Within the material below, locate the line with "Open 'Auto Share" and the line with "Open help tooltip", then return those two lines and all lines between them, exactly as written.
========================
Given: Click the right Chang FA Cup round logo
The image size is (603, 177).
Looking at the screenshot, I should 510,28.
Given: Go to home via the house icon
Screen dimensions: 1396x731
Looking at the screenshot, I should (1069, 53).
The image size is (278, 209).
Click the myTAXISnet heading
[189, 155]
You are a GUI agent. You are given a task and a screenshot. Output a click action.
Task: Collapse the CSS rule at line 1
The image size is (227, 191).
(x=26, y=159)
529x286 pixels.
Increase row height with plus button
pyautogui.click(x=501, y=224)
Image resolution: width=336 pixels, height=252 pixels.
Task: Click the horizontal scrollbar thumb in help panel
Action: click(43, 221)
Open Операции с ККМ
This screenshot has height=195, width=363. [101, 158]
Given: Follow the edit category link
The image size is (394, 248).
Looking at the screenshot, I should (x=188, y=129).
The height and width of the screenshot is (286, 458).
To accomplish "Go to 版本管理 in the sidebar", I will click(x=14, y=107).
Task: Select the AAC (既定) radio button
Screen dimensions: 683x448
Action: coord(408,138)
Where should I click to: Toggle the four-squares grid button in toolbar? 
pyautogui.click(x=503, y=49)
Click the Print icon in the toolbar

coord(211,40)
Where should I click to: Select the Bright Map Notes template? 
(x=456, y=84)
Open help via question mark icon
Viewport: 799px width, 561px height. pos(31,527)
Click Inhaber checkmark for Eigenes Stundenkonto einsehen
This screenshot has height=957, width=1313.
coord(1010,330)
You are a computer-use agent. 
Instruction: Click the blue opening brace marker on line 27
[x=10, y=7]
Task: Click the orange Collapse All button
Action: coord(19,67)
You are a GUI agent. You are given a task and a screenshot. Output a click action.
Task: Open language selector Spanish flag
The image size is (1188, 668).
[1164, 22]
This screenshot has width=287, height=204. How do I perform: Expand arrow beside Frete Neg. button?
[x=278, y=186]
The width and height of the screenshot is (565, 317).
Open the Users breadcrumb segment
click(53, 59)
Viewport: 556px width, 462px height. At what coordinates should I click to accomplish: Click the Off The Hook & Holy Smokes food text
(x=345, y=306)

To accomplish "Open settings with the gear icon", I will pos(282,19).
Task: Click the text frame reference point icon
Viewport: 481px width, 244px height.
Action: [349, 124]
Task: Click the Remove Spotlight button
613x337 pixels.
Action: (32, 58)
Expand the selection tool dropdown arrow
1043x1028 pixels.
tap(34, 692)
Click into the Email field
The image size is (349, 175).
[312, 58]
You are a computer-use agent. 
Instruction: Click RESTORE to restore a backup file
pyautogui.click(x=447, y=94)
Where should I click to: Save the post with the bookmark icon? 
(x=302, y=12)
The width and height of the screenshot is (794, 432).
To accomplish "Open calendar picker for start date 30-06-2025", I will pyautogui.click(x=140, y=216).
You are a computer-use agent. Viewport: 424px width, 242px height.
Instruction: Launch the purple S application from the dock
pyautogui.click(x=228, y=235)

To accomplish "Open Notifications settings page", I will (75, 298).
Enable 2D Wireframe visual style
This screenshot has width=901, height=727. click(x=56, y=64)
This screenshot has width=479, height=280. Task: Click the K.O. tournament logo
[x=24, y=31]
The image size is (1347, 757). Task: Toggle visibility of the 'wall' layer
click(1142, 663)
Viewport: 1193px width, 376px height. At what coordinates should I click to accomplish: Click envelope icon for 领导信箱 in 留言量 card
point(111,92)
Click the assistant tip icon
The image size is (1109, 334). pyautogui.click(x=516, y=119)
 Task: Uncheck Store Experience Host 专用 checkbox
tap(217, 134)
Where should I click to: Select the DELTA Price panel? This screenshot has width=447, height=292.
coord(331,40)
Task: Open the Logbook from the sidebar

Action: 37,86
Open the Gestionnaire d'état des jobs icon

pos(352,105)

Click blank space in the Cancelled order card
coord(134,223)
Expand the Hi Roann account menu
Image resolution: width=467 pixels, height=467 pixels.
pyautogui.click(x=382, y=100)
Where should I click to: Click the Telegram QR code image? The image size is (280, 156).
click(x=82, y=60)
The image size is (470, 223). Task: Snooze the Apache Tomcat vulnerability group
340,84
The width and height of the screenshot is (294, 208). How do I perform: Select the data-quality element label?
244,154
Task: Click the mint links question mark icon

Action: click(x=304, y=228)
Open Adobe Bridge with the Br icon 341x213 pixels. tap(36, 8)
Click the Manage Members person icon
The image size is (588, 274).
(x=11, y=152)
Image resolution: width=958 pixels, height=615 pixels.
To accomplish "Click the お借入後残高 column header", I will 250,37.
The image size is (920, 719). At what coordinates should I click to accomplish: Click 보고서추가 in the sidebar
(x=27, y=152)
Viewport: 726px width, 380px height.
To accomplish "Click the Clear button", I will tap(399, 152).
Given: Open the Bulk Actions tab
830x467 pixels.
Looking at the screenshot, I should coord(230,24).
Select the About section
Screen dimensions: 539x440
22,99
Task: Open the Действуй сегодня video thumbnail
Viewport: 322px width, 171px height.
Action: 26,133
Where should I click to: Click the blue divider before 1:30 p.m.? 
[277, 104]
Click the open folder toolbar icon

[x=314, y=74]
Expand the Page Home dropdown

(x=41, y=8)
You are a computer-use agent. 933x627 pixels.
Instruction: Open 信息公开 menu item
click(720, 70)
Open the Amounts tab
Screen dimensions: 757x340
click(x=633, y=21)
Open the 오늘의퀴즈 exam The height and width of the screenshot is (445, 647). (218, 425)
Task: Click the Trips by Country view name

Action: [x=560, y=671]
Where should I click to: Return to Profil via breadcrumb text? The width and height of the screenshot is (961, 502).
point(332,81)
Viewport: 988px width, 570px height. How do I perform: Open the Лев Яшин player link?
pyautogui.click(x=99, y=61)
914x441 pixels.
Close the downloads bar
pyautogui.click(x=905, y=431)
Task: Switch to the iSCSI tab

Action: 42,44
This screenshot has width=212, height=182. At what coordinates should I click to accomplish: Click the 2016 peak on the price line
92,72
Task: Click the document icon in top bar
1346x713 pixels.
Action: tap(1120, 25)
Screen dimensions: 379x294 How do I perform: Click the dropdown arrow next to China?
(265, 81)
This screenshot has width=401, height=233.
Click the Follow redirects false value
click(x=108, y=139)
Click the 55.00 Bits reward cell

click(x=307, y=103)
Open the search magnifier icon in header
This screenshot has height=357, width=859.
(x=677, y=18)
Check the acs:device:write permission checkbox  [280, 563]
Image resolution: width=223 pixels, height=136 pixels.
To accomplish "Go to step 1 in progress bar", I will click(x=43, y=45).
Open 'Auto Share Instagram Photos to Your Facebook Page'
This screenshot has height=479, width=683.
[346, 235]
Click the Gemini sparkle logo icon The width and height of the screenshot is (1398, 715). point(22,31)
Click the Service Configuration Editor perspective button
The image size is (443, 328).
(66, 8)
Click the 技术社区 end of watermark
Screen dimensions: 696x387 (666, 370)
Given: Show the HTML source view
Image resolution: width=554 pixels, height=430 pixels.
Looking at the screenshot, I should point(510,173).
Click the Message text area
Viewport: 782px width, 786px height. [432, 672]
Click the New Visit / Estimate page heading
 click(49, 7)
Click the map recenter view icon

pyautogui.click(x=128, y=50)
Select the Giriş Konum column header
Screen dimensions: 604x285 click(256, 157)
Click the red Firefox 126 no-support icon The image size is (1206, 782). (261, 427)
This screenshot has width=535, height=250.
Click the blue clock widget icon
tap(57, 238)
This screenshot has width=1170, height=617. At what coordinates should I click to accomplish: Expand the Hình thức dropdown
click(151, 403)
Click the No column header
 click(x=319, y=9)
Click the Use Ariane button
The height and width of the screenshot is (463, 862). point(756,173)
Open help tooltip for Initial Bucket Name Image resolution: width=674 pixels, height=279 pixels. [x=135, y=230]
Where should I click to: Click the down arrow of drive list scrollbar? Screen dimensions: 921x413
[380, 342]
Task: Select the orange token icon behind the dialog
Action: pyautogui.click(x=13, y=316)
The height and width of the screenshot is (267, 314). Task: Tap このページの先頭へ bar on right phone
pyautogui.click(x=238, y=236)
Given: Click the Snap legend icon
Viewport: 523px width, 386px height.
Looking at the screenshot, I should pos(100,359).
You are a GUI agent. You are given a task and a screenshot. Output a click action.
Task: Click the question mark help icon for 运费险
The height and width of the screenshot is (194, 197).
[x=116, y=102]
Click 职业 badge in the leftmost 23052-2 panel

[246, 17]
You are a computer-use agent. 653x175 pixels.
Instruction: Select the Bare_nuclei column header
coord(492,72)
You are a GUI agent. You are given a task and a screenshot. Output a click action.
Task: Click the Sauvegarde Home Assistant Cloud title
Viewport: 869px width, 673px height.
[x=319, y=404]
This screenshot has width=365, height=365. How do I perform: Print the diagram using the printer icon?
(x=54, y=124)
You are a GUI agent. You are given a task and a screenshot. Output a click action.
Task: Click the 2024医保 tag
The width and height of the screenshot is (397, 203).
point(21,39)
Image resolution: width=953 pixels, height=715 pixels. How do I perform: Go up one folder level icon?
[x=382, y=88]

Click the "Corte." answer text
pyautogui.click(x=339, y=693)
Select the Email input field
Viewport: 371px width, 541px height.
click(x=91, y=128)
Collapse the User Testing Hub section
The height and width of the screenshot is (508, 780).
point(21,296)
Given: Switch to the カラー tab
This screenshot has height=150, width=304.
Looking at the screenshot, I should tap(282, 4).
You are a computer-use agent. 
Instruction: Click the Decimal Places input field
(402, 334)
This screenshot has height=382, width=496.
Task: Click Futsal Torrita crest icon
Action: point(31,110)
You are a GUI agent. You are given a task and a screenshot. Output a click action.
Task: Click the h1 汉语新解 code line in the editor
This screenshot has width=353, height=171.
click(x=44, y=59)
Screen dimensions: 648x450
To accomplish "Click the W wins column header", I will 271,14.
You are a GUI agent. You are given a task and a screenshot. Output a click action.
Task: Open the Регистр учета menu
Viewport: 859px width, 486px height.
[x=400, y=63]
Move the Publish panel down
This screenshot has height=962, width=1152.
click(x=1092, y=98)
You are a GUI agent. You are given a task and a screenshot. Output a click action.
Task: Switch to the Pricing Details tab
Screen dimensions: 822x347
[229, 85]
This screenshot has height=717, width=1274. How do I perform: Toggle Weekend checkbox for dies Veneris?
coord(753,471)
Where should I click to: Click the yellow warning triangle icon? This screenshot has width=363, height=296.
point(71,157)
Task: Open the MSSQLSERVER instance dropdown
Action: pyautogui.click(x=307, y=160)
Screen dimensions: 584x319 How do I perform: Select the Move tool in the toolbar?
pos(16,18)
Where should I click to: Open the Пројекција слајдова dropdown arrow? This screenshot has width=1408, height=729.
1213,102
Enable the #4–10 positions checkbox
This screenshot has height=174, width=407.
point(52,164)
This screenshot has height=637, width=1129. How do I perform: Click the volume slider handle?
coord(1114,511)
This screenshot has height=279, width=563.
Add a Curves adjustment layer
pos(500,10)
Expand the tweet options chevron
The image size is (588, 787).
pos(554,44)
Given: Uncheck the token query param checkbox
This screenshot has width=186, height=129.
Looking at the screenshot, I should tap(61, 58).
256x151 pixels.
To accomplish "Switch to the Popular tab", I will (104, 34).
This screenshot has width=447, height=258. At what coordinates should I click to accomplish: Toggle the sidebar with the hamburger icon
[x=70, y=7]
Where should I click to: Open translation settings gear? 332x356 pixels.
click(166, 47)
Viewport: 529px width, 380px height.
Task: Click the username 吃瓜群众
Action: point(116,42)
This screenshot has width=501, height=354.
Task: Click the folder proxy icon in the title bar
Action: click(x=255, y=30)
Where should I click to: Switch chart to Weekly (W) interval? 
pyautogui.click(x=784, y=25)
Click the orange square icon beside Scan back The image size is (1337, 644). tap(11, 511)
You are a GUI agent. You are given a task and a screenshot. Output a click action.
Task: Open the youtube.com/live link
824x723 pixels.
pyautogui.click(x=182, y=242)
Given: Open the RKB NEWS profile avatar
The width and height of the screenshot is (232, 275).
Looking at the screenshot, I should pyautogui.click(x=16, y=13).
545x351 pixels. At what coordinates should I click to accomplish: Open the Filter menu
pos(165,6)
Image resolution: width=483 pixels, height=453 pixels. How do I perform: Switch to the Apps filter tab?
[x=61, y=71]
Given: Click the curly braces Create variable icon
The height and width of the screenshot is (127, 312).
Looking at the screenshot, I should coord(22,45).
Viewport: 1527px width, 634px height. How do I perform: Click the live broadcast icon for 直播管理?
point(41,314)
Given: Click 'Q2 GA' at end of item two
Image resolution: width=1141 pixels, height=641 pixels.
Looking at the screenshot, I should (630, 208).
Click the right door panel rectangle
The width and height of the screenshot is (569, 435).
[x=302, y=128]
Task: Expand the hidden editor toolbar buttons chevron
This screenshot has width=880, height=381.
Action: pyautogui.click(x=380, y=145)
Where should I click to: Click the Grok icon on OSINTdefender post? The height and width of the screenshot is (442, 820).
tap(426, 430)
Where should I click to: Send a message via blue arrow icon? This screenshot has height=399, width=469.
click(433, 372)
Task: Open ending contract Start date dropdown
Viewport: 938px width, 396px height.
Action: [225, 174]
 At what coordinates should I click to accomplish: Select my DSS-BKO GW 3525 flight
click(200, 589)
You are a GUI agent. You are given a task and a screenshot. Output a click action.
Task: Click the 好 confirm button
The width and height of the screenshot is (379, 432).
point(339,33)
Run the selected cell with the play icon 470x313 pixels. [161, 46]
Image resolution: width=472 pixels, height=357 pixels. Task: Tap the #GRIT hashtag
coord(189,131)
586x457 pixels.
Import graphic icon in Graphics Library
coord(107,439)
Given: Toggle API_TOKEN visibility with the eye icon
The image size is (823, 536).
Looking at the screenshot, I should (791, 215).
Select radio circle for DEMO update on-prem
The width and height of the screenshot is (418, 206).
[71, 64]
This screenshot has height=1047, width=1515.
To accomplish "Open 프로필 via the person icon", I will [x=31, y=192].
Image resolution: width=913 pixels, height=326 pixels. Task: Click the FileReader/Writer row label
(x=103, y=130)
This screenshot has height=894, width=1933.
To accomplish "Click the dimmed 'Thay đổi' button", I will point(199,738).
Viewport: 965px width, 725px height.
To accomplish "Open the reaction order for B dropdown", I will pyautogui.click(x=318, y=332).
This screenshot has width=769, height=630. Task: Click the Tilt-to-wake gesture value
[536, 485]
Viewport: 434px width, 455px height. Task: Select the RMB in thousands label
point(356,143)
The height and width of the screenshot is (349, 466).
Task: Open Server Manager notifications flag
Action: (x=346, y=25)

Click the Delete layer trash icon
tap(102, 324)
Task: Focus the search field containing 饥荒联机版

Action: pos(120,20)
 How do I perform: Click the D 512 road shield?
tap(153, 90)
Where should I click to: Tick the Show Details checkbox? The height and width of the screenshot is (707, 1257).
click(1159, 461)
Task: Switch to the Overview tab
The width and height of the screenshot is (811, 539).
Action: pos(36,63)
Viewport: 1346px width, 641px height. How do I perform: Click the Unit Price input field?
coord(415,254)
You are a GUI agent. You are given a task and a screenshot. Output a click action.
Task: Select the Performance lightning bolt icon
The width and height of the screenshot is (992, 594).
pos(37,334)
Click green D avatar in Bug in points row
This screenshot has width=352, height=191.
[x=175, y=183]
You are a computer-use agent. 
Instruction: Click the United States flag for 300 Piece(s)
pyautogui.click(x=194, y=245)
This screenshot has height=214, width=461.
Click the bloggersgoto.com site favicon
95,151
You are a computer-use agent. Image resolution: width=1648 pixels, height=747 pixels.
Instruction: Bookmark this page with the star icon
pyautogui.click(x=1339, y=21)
========================
Written answer
Open 'Auto Share Instagram Photos to Your Facebook Page'
This screenshot has height=479, width=683.
[346, 235]
Click the Gemini sparkle logo icon The width and height of the screenshot is (1398, 715). point(22,31)
Click the Service Configuration Editor perspective button
The image size is (443, 328).
(66, 8)
Click the 技术社区 end of watermark
Screen dimensions: 696x387 (666, 370)
Given: Show the HTML source view
Image resolution: width=554 pixels, height=430 pixels.
Looking at the screenshot, I should point(510,173).
Click the Message text area
Viewport: 782px width, 786px height. [432, 672]
Click the New Visit / Estimate page heading
 click(49, 7)
Click the map recenter view icon

pyautogui.click(x=128, y=50)
Select the Giriş Konum column header
Screen dimensions: 604x285 click(256, 157)
Click the red Firefox 126 no-support icon The image size is (1206, 782). (261, 427)
This screenshot has width=535, height=250.
Click the blue clock widget icon
tap(57, 238)
This screenshot has width=1170, height=617. At what coordinates should I click to accomplish: Expand the Hình thức dropdown
click(151, 403)
Click the No column header
 click(x=319, y=9)
Click the Use Ariane button
The height and width of the screenshot is (463, 862). point(756,173)
Open help tooltip for Initial Bucket Name Image resolution: width=674 pixels, height=279 pixels. [x=135, y=230]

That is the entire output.